Abu Rayya explained that one of her sisters acted quickly, sending a taxi for her daughters that took them to stay at her house. She said that Malak, Nouran, Tooto, and Awad went to their aunt's house in the Tal al-Hawa area after escaping from al-Rimal, where they stayed until they were tragically martyred.
Recalling the moment she discovered her children had been killed, Abu Rayya said she had reached the fourth floor at Beit Jala Hospital, where, in the doorway, she saw a man standing.
‘I was coming out of the room,’ she recounted, ‘and he asked me, “Are you Um Fadi?” I told him that I was. 'Come with me,' he said.’
'I went with him and we entered a room full of people. At that moment, I felt something covering my eyes. I saw the world in white, and I sensed something was wrong, a feeling of grave danger. "What's going on here?" I asked. "Have my daughters been martyred?"'
Those present told me to sit down. I asked them to clarify what was happening. ‘Has my sister been martyred?’ I asked.
'No,’ they said, ‘but come.’
‘With a sense of pain deep in my heart, I asked them again, “Have my daughters been martyred? Has my son been martyred?”’
One of the nurses turned to me. 'By God, my dear,’ she said, ‘I wish I could tell you no, but this is what has happened.'
Abu Rayya asked them to tell her who had been killed. ‘Is it Malak? Nouran? Tooto? Awad? My sister? My husband? Who? Please understand me. Who is alive, and who is dead? Are they dismembered, wounded or are they okay? What's going on? Explain to me.’
Um Fayez said she remembers hearing the words that she had been dreading, words that broke her heart. ‘We have received news from Gaza. The five-story villa was bombed, and all of them are under the rubble.'
She recalled screaming and saying, 'I wish they had waited for me.' After that, Um Fayez said she remembered very little. ‘I didn't wake up until the second day,’ she explained. ‘I don't know what happened."
Abu Rayya, the grieving and patient mother who lost her entire family, now lives in a state of anger and sorrow at the Beit Jala Arab Society Hospital, where her surviving son receives treatment as a result of the injuries he received before the war. She says her tears have not dried, and she cries as she tells her story.

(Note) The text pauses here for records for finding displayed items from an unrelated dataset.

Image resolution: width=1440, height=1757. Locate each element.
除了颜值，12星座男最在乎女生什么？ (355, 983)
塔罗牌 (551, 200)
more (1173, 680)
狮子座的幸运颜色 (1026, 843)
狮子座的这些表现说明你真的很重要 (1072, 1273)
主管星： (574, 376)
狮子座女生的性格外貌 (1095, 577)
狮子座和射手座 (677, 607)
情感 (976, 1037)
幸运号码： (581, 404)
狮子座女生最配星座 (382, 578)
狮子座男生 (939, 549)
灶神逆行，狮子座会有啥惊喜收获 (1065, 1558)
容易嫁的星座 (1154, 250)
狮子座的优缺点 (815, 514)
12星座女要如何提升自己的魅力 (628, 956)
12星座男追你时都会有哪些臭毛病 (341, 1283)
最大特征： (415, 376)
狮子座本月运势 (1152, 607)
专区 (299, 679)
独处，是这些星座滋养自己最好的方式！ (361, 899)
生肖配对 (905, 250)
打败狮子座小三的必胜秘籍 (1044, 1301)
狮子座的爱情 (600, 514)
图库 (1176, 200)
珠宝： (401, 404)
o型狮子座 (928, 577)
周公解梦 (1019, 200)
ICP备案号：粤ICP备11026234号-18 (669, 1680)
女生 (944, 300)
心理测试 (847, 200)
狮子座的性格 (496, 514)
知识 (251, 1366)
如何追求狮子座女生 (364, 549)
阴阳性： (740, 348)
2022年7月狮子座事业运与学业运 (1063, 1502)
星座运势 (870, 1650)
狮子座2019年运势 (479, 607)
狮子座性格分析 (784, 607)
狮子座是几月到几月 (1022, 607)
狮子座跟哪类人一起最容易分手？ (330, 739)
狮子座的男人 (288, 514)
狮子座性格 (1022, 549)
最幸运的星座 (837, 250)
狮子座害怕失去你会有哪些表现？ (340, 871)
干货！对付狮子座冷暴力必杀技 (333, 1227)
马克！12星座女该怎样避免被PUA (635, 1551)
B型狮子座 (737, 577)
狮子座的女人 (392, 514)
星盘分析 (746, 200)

"I no longer have a life after my daughters and my son. Not in Gaza nor anywhere else. I have lost not just my daughters, but my sisters too. They were my life and lived in my heart. There was no difference between them and my daughters. They supported me through everything."
With the tears rolling down her cheeks, and her voice cracking with pain, Um Fayez described how her world had been turned upside down, and nothing would ever be the same again.
“There is no life now in Gaza for me to return to. No home, no daughters, no children. No one is left.”